How to copy class objects only by value?
How to make references for fundamental types like in C++ int& b = a?
This is a stumbling block for many Python users. The object reference semantics are different from what C programmers are used to.
Let's take the first case. When you say a = b = 0, a new int object is created with value 0 and two references to it are created (one is a and another is b). These two variables point to the same object (the integer which we created). Now, we run a = 4. A new int object of value 4 is created and a is made to point to that. This means, that the number of references to 4 is one and the number of references to 0 has been reduced by one.
Compare this with a = 4 in C where the area of memory which a "points" to is written to. a = b = 4 in C means that 4 is written to two pieces of memory - one for a and another for b.
Now the second case, a = Klass(2) creates an object of type Klass, increments its reference count by one and makes a point to it. b = a simply takes what a points to , makes b point to the same thing and increments the reference count of the thing by one. It's the same as what would happen if you did a = b = Klass(2). Trying to print a.num and b.num are the same since you're dereferencing the same object and printing an attribute value. You can use the id builtin function to see that the object is the same (id(a) and id(b) will return the same identifier). Now, you change the object by assigning a value to one of it's attributes. Since a and b point to the same object, you'd expect the change in value to be visible when the object is accessed via a or b. And that's exactly how it is.
Now, for the answers to your questions.
The assignment operator doesn't work differently for these two. All it does is add a reference to the RValue and makes the LValue point to it. It's always "by reference" (although this term makes more sense in the context of parameter passing than simple assignments).
If you want copies of objects, use the copy module.
As I said in point 1, when you do an assignment, you always shift references. Copying is never done unless you ask for it.
Quoting from Data Model
Objects are Python’s abstraction for data. All data in a Python
program is represented by objects or by relations between objects. (In
a sense, and in conformance to Von Neumann’s model of a “stored
program computer,” code is also represented by objects.)
From Python's point of view, Fundamental data type is fundamentally different from C/C++. It is used to map C/C++ data types to Python. And so let's leave it from the discussion for the time being and consider the fact that all data are object and are manifestation of some class. Every object has an ID (somewhat like address), Value, and a Type.
All objects are copied by reference. For ex
>>> x=20
>>> y=x
>>> id(x)==id(y)
True
>>>
The only way to have a new instance is by creating one.
>>> x=3
>>> id(x)==id(y)
False
>>> x==y
False
This may sound complicated at first instance but to simplify a bit, Python made some types immutable. For example you can't change a string. You have to slice it and create a new string object.
Often copying by reference gives unexpected results for ex.
x=[[0]*8]*8 may give you a feeling that it creates a two dimensional list of 0s. But in fact it creates a list of the reference of the same list object [0]s. So doing x[1][1] would end up changing all the duplicate instance at the same time.
The Copy module provides a method called deepcopy to create a new instance of the object rather than a shallow instance. This is beneficial when you intend to have two distinct object and manipulate it separately just as you intended in your second example.
To extend your example
>>> class Klasa:
def __init__(self, num):
self.num = num
>>> a = Klasa(2)

*SET PROBLEM 1*
According to the thread on Python object references, which module should you use when you want copies of objects?
*SET PROBLEM 2*
Continue the thread on Python object references from the point where it stops.
The data that comes next is from a different source than the thread on Python object references.

*DATASET SECTION*
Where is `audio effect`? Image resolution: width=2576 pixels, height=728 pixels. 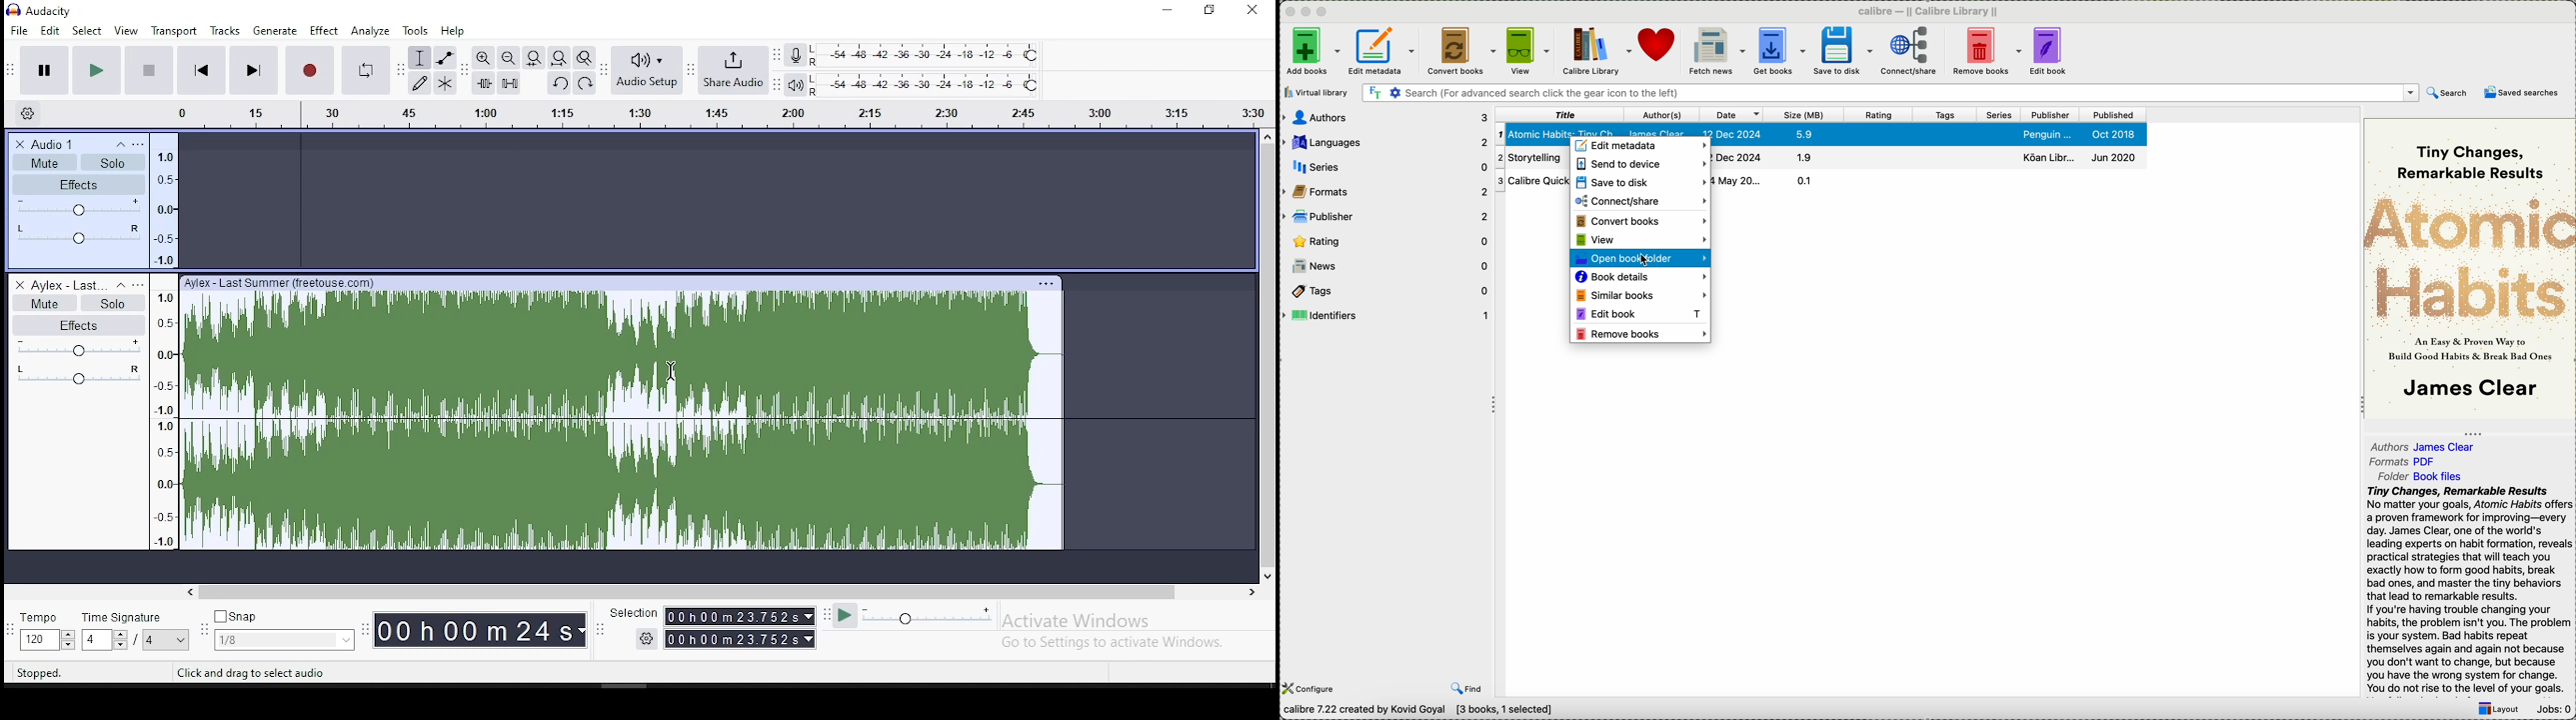 audio effect is located at coordinates (77, 242).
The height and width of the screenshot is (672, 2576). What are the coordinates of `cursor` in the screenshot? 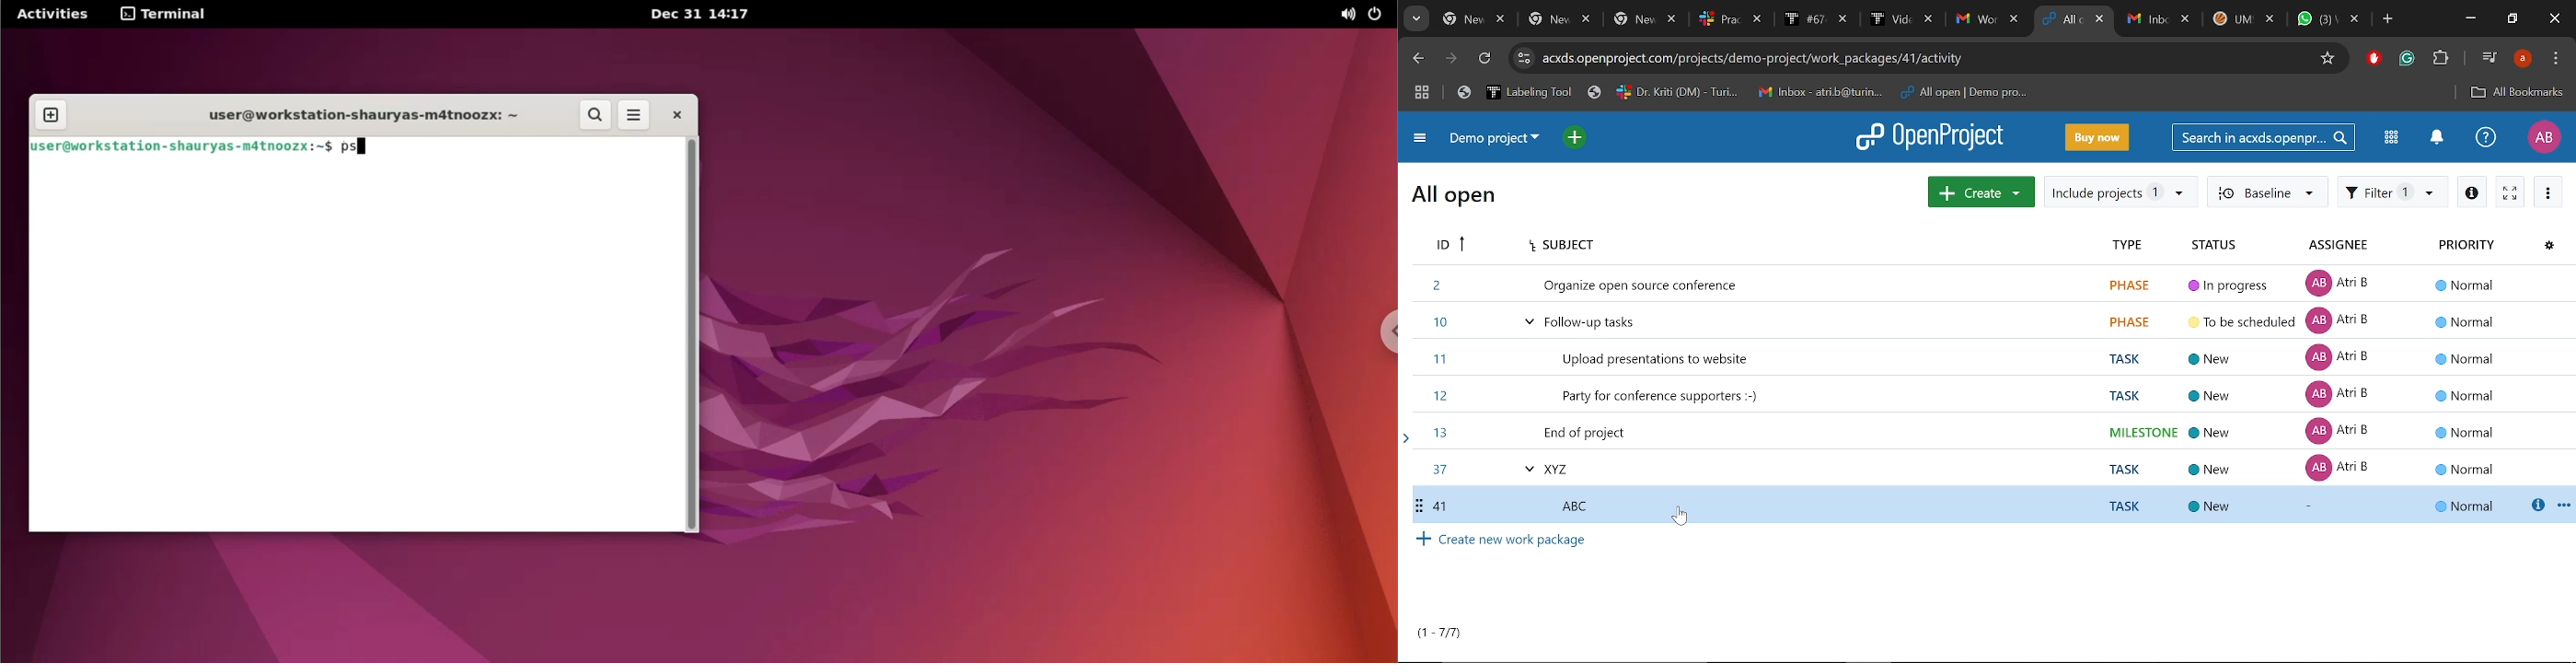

*RESULT 1*
The copy module.

*RESULT 2*
>>> b = copy.deepcopy(a)
>>> print a.num, b.num # prints 2 2
2 2
>>> a.num = 3
>>> print a.num, b.num # prints 3 3 - different!
3 2
It doesn't work differently. In your first example, you changed a so that a and b reference different objects. In your second example, you did not, so a and b still reference the same object.
Integers, by the way, are immutable. You can't modify their value. All you can do is make a new integer and rebind your reference. (like you did in your first example)
Suppose you and I have a common friend. If I decide that I no longer like her, she is still your friend. On the other hand, if I give her a gift, your friend received a gift.
Assignment doesn't copy anything in Python, and "copy by reference" is somewhere between awkward and meaningless (as you actually point out in one of your comments). Assignment causes a variable to begin referring to a value. There aren't separate "fundamental types" in Python; while some of them are built-in, int is still a class.
In both cases, assignment causes the variable to refer to whatever it is that the right-hand-side evaluates to. The behaviour you're seeing is exactly what you should expect in that environment, per the metaphor. Whether your "friend" is an int or a Klasa, assigning to an attribute is fundamentally different from reassigning the variable to a completely other instance, with the correspondingly different behaviour.
The only real difference is that the int doesn't happen to have any attributes you can assign to. (That's the part where the implementation actually has to do a little magic to restrict you.)
You are confusing two different concepts of a "reference". The C++ T& is a magical thing that, when assigned to, updates the referred-to object in-place, and not the reference itself; that can never be "reseated" once the reference is initialized. This is useful in a language where most things are values. In Python, everything is a reference to begin with. The Pythonic reference is more like an always-valid, never-null, not-usable-for-arithmetic, automatically-dereferenced pointer. Assignment causes the reference to start referring to a different thing completely. You can't "update the referred-to object in-place" by replacing it wholesale, because Python's objects just don't work like that. You can, of course, update its internal state by playing with its attributes (if there are any accessible ones), but those attributes are, themselves, also all references.
I've read several python tutorials (Dive Into Python, for one), and the language reference on Python.org - I don't see why the language needs tuples.
Tuples have no methods compared to a list or set, and if I must convert a tuple to a set or list to be able to sort them, what's the point of using a tuple in the first place?
Immutability?
Why does anyone care if a variable lives at a different place in memory than when it was originally allocated? This whole business of immutability in Python seems to be over emphasized.
In C/C++ if I allocate a pointer and point to some valid memory, I don't care where the address is located as long as it's not null before I use it.
Whenever I reference that variable, I don't need to know if the pointer is still pointing to the original address or not. I just check for null and use it (or not).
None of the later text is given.